Verify canary release

• I verified that the issue exists in Next.js canary release

Provide environment information

Operating System:
  Platform: darwin
  Arch: x64
  Version: Darwin Kernel Version 21.4.0: Fri Mar 18 00:45:05 PDT 2022; root:xnu-8020.101.4~15/RELEASE_X86_64
Binaries:
  Node: 16.15.0
  npm: 8.5.5
  Yarn: 1.22.17
  pnpm: N/A
Relevant packages:
  next: 12.1.7-canary.3
  react: 18.1.0
  react-dom: 18.1.0

What browser are you using? (if relevant)

n/a

How are you deploying your application? (if relevant)

next dev

Describe the Bug

When using a v3 package-lock.json file, NextJS outputs the following when running npm run dev:

...
% npm run dev

> my-app@0.1.0 dev
> next dev

ready - started server on 0.0.0.0:3000, url: http://localhost:3000
warn  - SWC minify release candidate enabled. https://nextjs.org/docs/messages/swc-minify-enabled
warn  - Found lockfile missing swc dependencies, patching..
wait  - compiling...
event - compiled client and server successfully in 1665 ms (126 modules)
warn  - Lockfile was successfully patched, please run "npm install" to ensure @next/swc dependencies are downloaded
...

The problem is that the lockfile already has the swc native dependencies in it. This can be confirmed because the swc minifier works as expected, and this process does not actually alter the lockfile in a meaningful way.

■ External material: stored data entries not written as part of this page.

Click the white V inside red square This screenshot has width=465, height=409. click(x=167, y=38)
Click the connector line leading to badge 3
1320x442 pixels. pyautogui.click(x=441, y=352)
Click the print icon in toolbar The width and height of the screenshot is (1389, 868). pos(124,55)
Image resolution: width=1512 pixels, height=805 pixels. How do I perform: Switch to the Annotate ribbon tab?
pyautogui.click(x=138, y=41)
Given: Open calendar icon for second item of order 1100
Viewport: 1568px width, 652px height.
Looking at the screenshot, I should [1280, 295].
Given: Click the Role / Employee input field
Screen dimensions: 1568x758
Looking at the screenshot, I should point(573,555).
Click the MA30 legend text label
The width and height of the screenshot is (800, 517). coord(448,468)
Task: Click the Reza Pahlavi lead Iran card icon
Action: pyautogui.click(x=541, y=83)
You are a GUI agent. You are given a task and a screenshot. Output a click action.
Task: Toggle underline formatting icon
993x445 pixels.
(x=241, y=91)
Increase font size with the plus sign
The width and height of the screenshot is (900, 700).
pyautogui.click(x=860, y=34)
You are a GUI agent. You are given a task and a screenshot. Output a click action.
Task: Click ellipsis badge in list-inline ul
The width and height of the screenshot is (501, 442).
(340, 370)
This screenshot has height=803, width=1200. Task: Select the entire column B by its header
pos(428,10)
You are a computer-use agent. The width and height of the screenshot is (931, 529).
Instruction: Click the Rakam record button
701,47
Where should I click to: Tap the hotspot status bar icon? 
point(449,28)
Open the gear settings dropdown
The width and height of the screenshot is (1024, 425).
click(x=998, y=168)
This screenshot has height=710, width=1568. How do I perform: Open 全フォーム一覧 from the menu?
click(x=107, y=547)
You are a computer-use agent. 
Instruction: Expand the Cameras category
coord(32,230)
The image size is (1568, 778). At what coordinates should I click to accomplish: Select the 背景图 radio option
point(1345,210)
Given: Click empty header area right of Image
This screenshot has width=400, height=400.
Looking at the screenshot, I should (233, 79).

NextJS alters the lock file by removing the final new line from the bottom, but no other content in the file is changed. Then (as per the instructions) I run npm install, and the only thing that happens is that the new line is re-added and git no longer marks the file as modified.

If I then run npm run dev again, I do not get the warning messages:

> my-app@0.1.0 dev
> next dev

ready - started server on 0.0.0.0:3000, url: http://localhost:3000
warn  - SWC minify release candidate enabled. https://nextjs.org/docs/messages/swc-minify-enabled
wait  - compiling...
event - compiled client and server successfully in 360 ms (126 modules)

At this point, if I delete the .next directory and run dev again, the whole process starts all over. Same if I run a dev vs production build, so my conclusion is that the message is somehow related to the build output / build cache.

Expected Behavior

I expect that NextJS does not modify my lockfile at all and instead just provides me with instructions of how to remedy the situation myself.

The warning given is a false alarm anyway because the lock file is not altered in any way except for the newline missing at the end; the swc dependencies are already there, so I also expect that NextJS does not report this as a warning in the first place.

To Reproduce

1. Create a new nextjs app via npx create-next-app@latest --use-npm
2. Create a .npmrc file containing:

   lockfile-version=3
   

3. Run npm install to convert the lockfile from v2 to v3
4. Add swcMinify: true to next.config.js
5. Run npm run dev
6. Observe that the message is output and the lockfile is changed to add the swc binaries
7. Run npm install as per the instructions in the command output
8. Run npm run dev
9. Observe that the message is now gone
10. Delete the .next directory
11. Run npm run dev
12. Observe that you get the message saying the lockfile doesn't contain the swc stuff again
13. Observe that the lockfile is modified, but only by removing the newline at the end
14. Run npm install and the lock file is back to what it was before
15. Repeat steps 8-14 indefinitely.

[balazsorban44]

This has been recently fixed in #36813 and will soon be out on canary.

[balazsorban44]

It is out now, please check 12.1.7-canary.4. There is still an incorrect warning logged, please follow #36816 (comment) for that.

[github-actions]

This closed issue has been automatically locked because it had no new activity for a month. If you are running into a similar issue, please create a new issue with the steps to reproduce. Thank you.